Définition dans McClintock & Strong
Prémices
Primitiae, Premices
Primitiae, Premices. Primitiae est, chez les anciens païens, le nom donné aux prémices des champs et jardins, qui étaient annuellement apportées en offrandes aux temples ou aux demeures des prêtres. Nous trouvons cette coutume chez presque toutes les nations de l’antiquité et aussi chez les Israélites. Comme beaucoup d’autres coutumes et institutions religieuses des Juifs, ce genre de culte extérieur, considéré comme un tribut de reconnaissance pour les bénédictions d’Elohîm, fut adopté par l’Église chrétienne, et fortement recommandé par les Pères, la nature et la quantité des dons étant laissées au sentiment pieux de l’individu : « Non erant speciali nomine diffinitae, sed offerentium arbitrio derelictae » (De decim. et prim. 3, 30).

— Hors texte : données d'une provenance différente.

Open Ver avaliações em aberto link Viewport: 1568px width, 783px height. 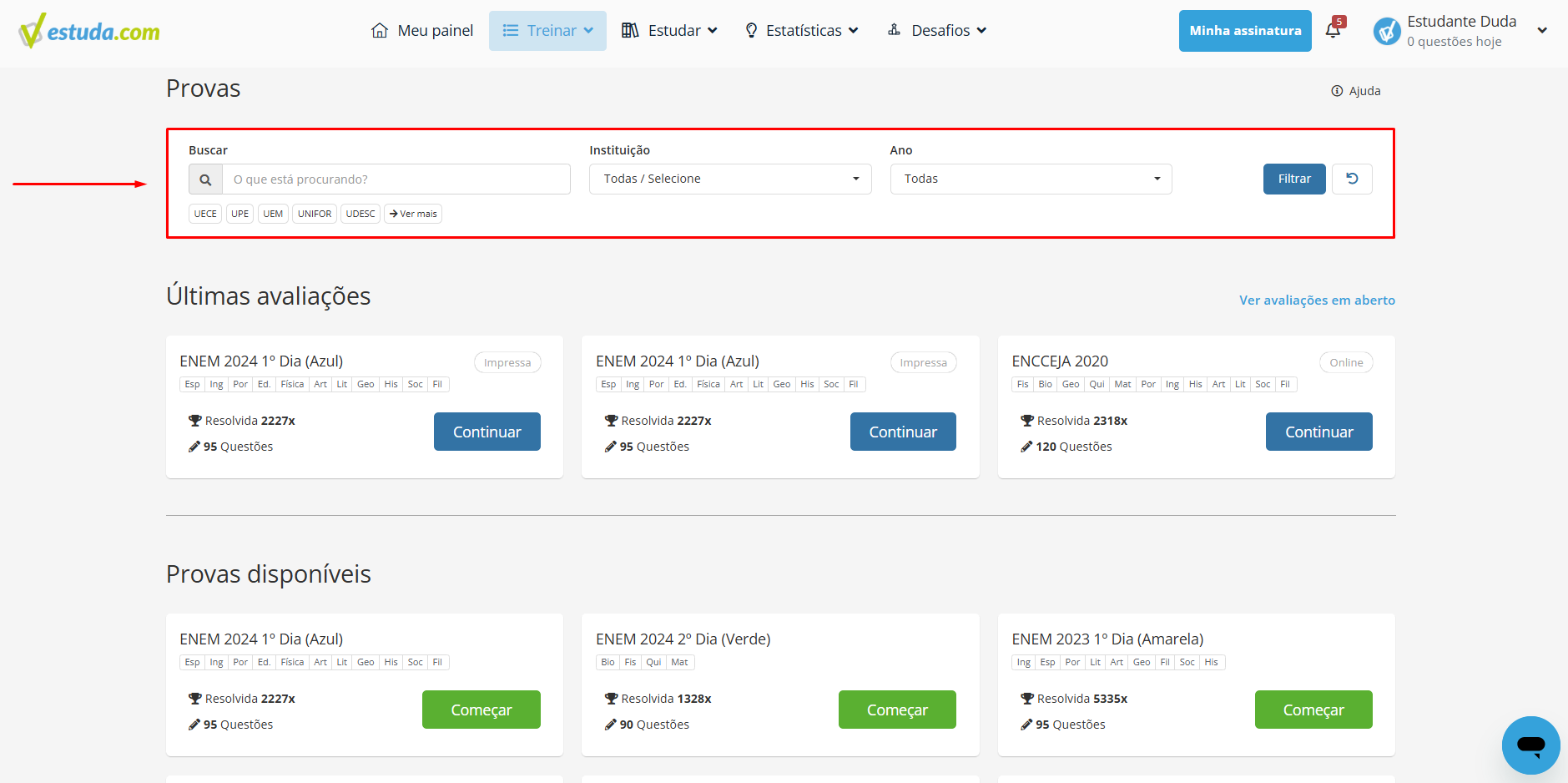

Elles portaient certainement le caractère d’offrandes libres, tandis que la dîme — chez les Juifs toujours, depuis l’époque de Moïse ; chez les chrétiens du moins depuis l’époque de Charlemagne — représente un droit strict ; car que les prémices ne doivent pas rester au-dessous du soixantième de la récolte complète, et ne pas dépasser le quarantième, n’est qu’une indication approximative, que l’on trouve chez Jérôme, Comment. in Ezech. c. 46. Avec l’exécution plus générale et plus stricte des lois sur la dîme, à l’époque carolingienne, les prémices disparurent peu à peu, ou furent conservées seulement en partie et sous une forme changée.